Always From "Off"

A close second cousin to "Bless Your Heart"

Always From "Off"
I took a short break. I appreciate your patience. As you’ll see below, I ended up with the flu. Desperately trying to get well, I then powered through two eye surgeries, and was unable to see until two days ago.
And now I can see!
So I’m back at a full sprint, pushing toward publication of my debut domestic suspense novel, Forever Gone in May. More on that later. Lots more. You’ll be sick of hearing about it, I assure you.
The flower boxes in Charleston are lush, no matter the season—photo by R.S. Hampton

Well, I’ve done it to myself. There is no one else to blame. If you’ve read many of my prior posts, you know I’ve struggled with the definitions of home, community, and how to be comfortable living in a different country. This week, for the first time, I saw the change in myself and how I feel about where I am now.

Friendship is challenging for me. I don’t do well at small talk and find it difficult to make fast friends in each new city. Yes, I occasionally have acquaintances and friends to lunch with, but I rarely find someone I trust enough to be a real friend, the ride-or-die variety.

One of the many places where the trees have overtaken the sidewalks in Charleston. Photo by R. S. Hampton

Before I stopped practicing law, I had many work “friends,” but they never resided in the same city as I did. I went to law school in a different state. When I graduated, I moved from Alabama to South Carolina, where my mother lived. Setting up a law practice in a different state in the South was difficult when you did not attend elementary school with the other lawyers in the legal community.

I was always the competition. It made for a great career because I never had to worry about ripping a friend to shreds in the courtroom or being concerned with the personal fallout when I beat their clients down in a negotiation. The goal was to win. It made life simple.

When working as a lawyer, of course, there were people I trusted. It’s hard to have a legal career without an extensive network. But my work friends were scattered around the U.S. and never close by. We would catch up during conferences and by email, but we were never in the same city for more than a day or two. I’ve worked remotely since 2004, and other than a group of my company’s managers I saw regularly, there was no water cooler chitchat and no friends nearby to crab about the latest scandal in banking or real estate.

Photo by R. S. Hampton

It was challenging to help my children find friends each time we moved when I had no idea how to do it myself. I still don’t. I’m not sure I ever will. I’m a loner, happier with myself or my small nuclear family, and adventures with a friend here and there.
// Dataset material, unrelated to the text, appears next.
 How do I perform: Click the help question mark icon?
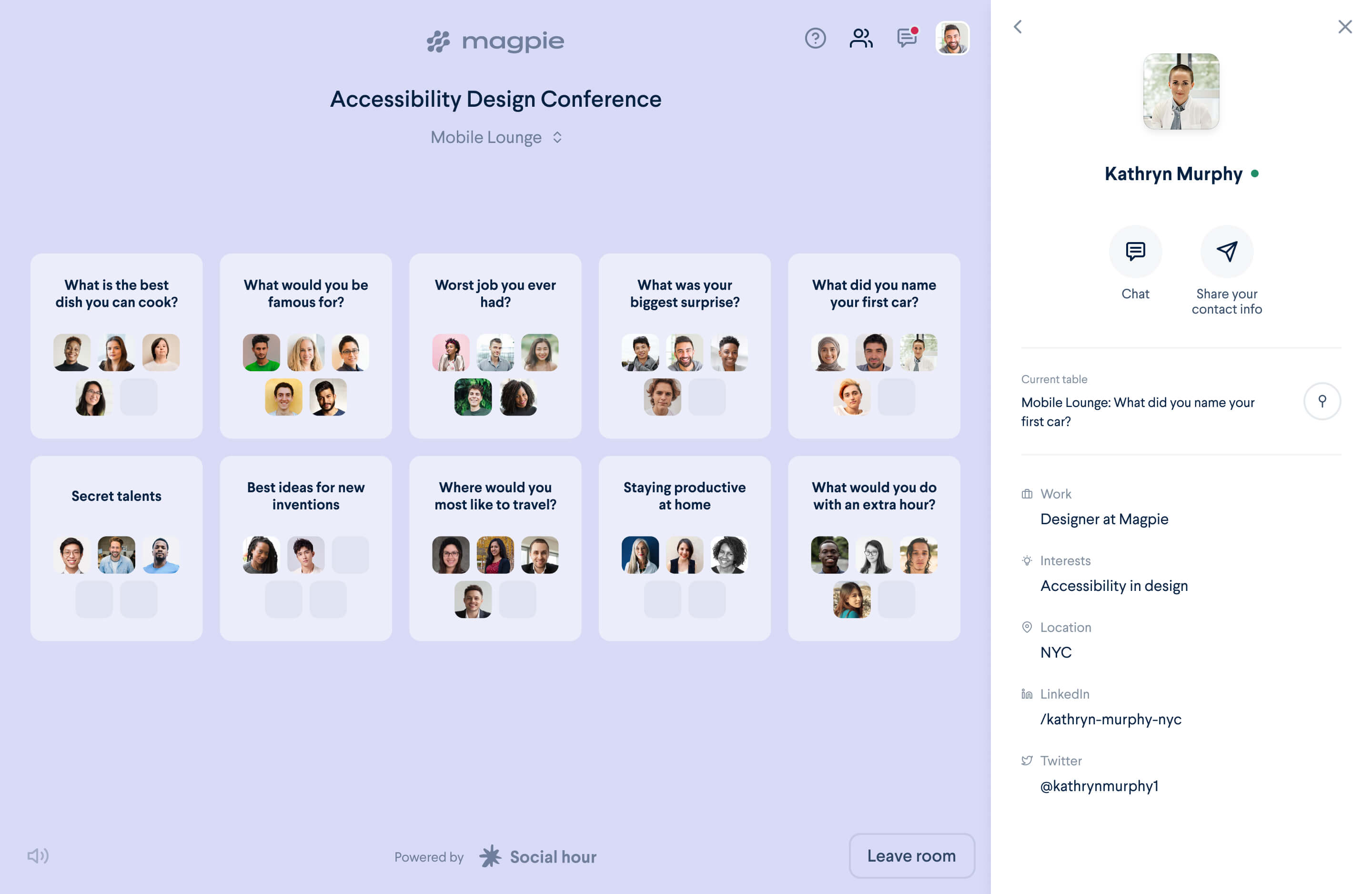[x=816, y=38]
And now here I am, a solo traveler mostly, with friends who reside in emails, quick telephone calls from time to time, and snatches of updates through Instagram. While I do meet people in each new city, without fail, they soon move away, and I shift them to the list of folks I text regularly, watch on social media, and try to see maybe once a year.

With each new city where we’ve lived, it was always tricky. The most challenging city of all was Charleston. While revisiting the Lowcountry recently, I was reminded that I’m perpetually from “off.” The first time this expression arose, I wasn’t sure they were discussing my residential status or mental faculties.
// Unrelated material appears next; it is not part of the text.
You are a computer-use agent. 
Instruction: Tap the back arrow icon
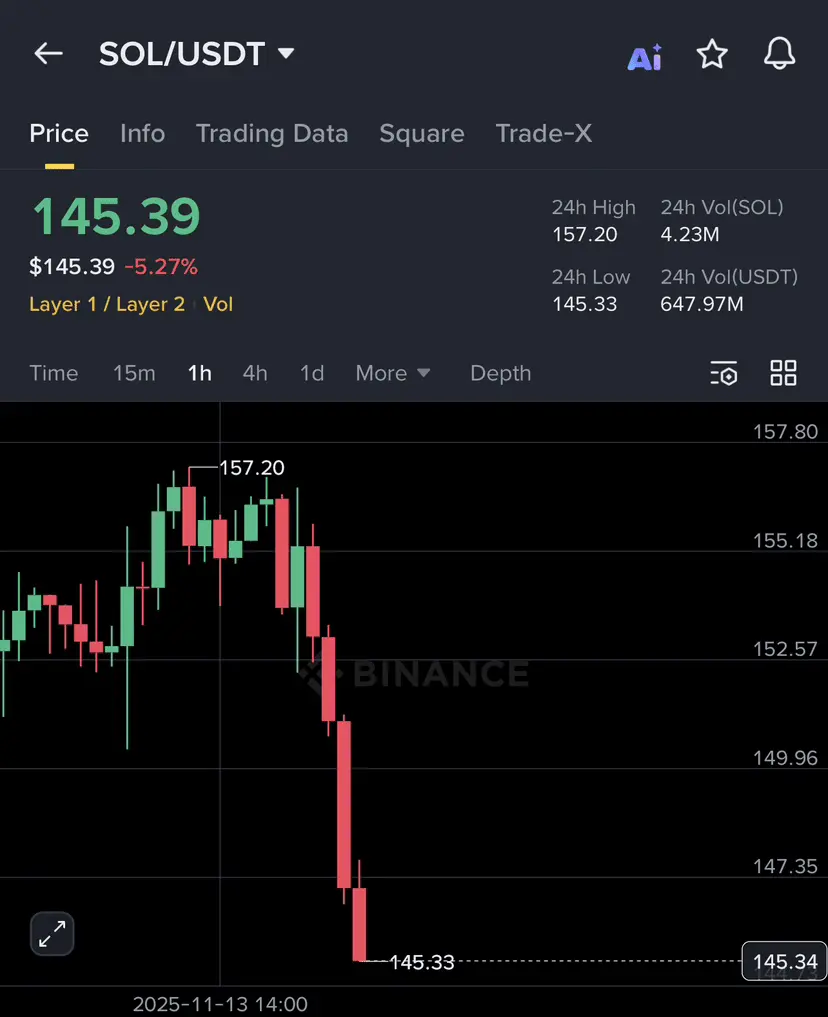(48, 54)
What is “off?” I asked several people I knew. My question was met with laughter, but rather than telling me the answer, they would change the subject. Finally, one confided the definition. Charleston is a peninsula, and if you were not born and raised on that peninsula, you are from “off the peninsula,” therefore, as the locals say, “from off.”

One of the many parks in Charleston, South Carolina. Photo by R.S. Hampton

To me, this was no big deal. It was simply a fact. I had little concern until I was introduced to this way a second time several months later. At that point, I learned that being from “off” meant you weren’t accepted into “the” friend group. You were a bystander, an outsider, someone unimportant. For god’s sake, I was in my fifties. Why did I care? I don’t know, but I was simultaneously embarrassed and hurt. How could people from the city repeatedly voted by various magazines as the “best” in the U.S. and “one of the friendliest” be so rude?
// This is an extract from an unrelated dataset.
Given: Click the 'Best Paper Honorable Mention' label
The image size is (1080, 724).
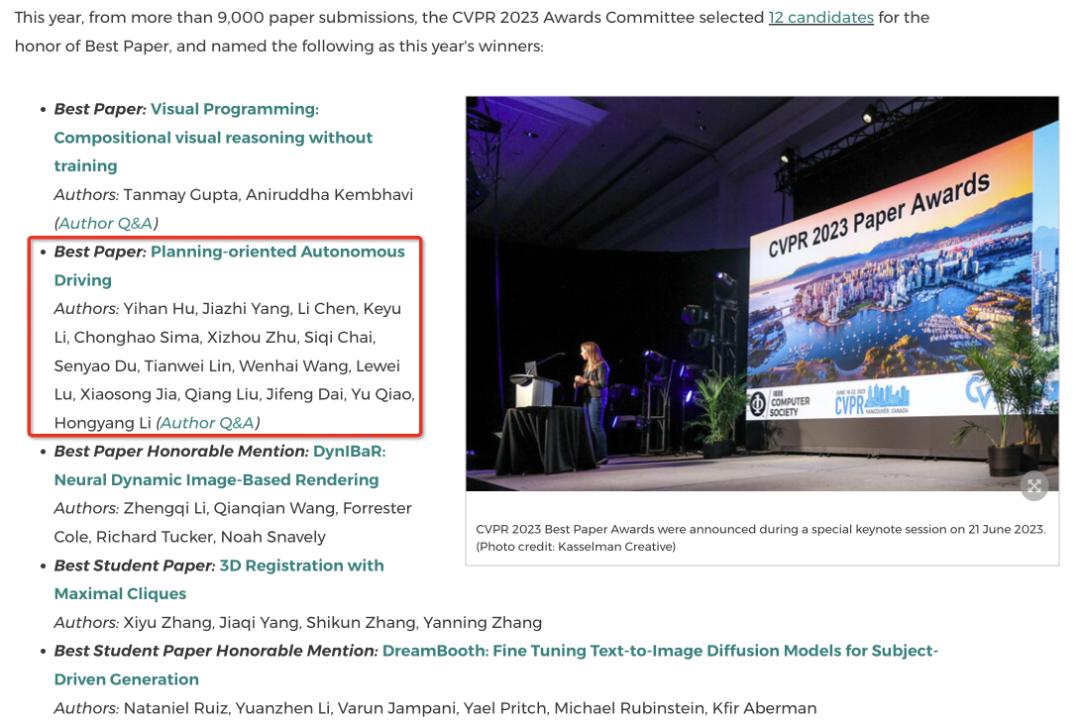Looking at the screenshot, I should [x=181, y=451].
It’s not quite up there with “Bless Your Heart,” but it’s close.

All this came rushing back. In Charleston to visit family and have my annual visit with my doctor, I also tried to see my friends and cram too many things into three days. I decided this trip not to stay with family but to use my remaining free hotel nights and treat myself to a mini vacation. Ever been on one of those vacations that didn’t work no matter how hard you tried?

Yes, this house is haunted—photo by R.S. Hampton.

I woke up the second day with the flu. And as one does when one is sick and traveling far from home, you wish desperately to be smuggled down tight in your bed. You want to be home. Waiting in the Charleston airport that last day, I watched the flights land and taxi to the terminal, desperate to be in warm Miami with a bowl of my husband’s chicken soup or snuggled with the dogs in Türkey. I didn’t care which home, just one of them.

And then, I was. With Spanish floating around me and the warm air making me feel instantly better, even with the flu, I was home, where everyone is from “off,” and no one truly cares.